A five-question self-assessment to help you plan your 2026 Mac Admin open source contributions

Self-assessment
Your Mac Admin Open Source Journey
An anonymous self-assessment to guide your 2026 open-source contributions.
Rank
Take the above self-assessment to determine your rank from Beneficiary to Jedi-Ninja Maintainer.
Beneficiary
You’re benefiting from open source every day … great time to begin giving back.
Explorer
You’re discovering the ecosystem and starting to find your footing.
Emerging Contributor
You’ve taken meaningful steps — you’re ready for intentional contribution.
Active Contributor
You consistently help improve tools the community relies on.
Jedi-Ninja Maintainer
You’re a force-multiplier; thank you for all you do.
Invitation
I find myself hungering and thirsting for just a word of appreciation or of honest evaluation from my superiors and my peers.
I want no praise; I want no flattery; I am seeking only to know if what I gave was acceptable.
— Spencer W. Kimball
Please accept my personal invitation to increase — or, for you Jedi-Ninjas, to maintain — your contributions to the Mac Admin community’s various open-source projects during 2026 (and special thanks to Tony Young for his related post.)
Where do I start?
Start where you are. If you’ve benefited from open source projects and don’t know how to contribute, remember that feedback — any feedback — is a gift.

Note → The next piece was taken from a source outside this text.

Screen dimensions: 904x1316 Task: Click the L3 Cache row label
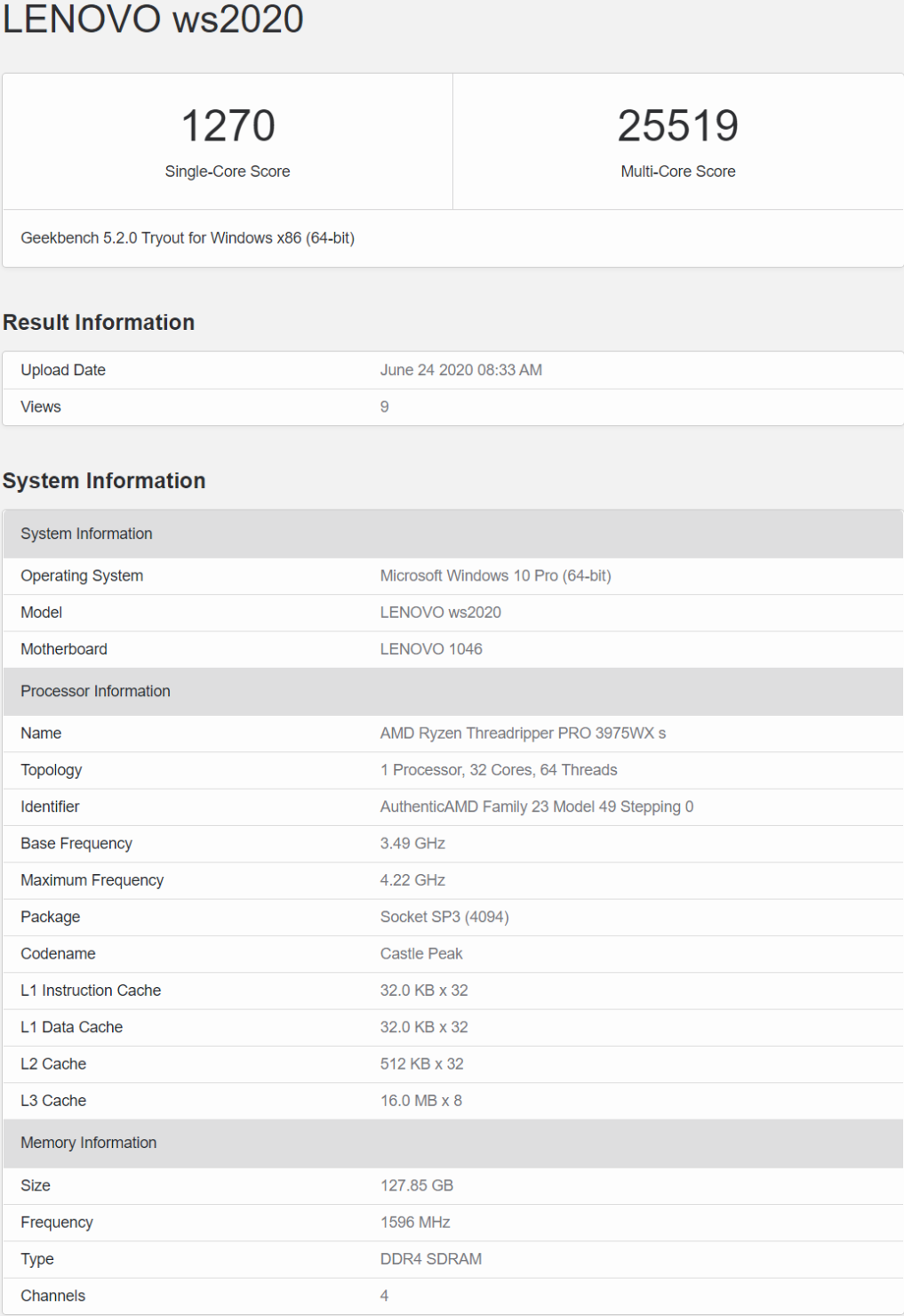coord(53,1101)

If you can read and follow directions, you can help. While the preferred time to provide feedback is during beta- and preview-cycles, feedback is welcome at any time; especially if you can reproduce unexpected behavior on-demand (and can document the steps to reproduce the issue).
Your next step
The fact that you’re reading this sentence is a great indication that you’re ready to take the next step, whatever it may be.
See Microsoft’s Contribute to an open-source project on GitHub.
From all of us who maintain open source Mac Admin projects, we can’t wait to see where your journey will take you.